[Start of section]

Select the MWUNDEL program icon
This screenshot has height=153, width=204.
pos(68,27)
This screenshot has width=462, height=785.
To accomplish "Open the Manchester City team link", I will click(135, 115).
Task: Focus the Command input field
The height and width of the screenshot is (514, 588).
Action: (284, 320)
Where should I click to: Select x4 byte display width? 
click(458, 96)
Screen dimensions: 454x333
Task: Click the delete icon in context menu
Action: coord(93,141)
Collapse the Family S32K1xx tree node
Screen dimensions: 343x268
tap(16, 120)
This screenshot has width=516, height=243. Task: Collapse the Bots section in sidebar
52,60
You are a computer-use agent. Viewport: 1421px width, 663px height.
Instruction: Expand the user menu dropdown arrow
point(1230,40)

[End of section]

— Action item —
Your task is to write out, exactly, the line that contains "Collapse the Family S32K1xx tree node" and each line after it to the end of the data, with no other lines.

— Task solution —
Collapse the Family S32K1xx tree node
Screen dimensions: 343x268
tap(16, 120)
This screenshot has width=516, height=243. Task: Collapse the Bots section in sidebar
52,60
You are a computer-use agent. Viewport: 1421px width, 663px height.
Instruction: Expand the user menu dropdown arrow
point(1230,40)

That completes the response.